What the exercise asks: Report back every line below that carries the word "computer".
——————
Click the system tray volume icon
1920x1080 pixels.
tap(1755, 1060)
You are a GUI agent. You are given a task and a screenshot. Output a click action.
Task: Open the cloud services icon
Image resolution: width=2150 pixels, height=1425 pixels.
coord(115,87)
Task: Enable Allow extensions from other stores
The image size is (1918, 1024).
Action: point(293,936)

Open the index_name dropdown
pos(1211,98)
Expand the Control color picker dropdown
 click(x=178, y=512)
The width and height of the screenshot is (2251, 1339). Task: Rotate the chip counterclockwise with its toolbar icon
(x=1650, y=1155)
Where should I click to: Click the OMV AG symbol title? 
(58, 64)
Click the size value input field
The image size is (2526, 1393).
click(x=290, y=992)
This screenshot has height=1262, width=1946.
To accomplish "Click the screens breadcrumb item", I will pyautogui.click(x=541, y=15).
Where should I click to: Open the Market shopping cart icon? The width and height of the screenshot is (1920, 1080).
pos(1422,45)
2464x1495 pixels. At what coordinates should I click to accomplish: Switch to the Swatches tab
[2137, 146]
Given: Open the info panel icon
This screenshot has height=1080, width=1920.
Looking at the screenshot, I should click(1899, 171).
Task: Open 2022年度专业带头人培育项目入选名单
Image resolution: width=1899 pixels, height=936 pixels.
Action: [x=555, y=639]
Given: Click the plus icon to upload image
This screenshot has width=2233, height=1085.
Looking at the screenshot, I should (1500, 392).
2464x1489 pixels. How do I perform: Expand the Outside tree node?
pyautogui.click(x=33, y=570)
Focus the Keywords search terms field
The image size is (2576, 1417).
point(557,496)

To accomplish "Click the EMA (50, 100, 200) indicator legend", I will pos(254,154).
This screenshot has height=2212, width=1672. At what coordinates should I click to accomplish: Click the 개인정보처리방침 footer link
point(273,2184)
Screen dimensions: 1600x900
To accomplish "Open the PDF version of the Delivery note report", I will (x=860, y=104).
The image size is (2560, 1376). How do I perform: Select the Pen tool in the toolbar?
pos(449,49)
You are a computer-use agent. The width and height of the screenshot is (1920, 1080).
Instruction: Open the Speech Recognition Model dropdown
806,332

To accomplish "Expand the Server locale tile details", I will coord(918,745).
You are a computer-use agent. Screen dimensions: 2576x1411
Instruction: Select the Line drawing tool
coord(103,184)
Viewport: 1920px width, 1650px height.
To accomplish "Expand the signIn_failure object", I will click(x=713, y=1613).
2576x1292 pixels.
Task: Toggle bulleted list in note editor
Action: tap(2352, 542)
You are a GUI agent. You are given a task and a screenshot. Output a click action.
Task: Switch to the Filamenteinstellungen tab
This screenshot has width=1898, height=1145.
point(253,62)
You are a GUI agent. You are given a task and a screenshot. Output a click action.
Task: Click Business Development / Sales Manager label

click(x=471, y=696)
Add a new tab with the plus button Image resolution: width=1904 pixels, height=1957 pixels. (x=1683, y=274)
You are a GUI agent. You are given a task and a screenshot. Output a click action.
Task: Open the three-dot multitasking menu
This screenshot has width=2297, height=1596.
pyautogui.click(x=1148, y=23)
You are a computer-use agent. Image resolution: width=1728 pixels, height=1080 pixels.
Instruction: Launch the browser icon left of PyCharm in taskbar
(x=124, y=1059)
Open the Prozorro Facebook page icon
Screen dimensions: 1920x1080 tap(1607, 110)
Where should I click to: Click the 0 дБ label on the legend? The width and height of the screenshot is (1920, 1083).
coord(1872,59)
——————
Output of the exercise:
You are a computer-use agent. The width and height of the screenshot is (1920, 1080).
You are a computer-use agent. Screen dimensions: 2576x1411
You are a computer-use agent. Image resolution: width=1728 pixels, height=1080 pixels.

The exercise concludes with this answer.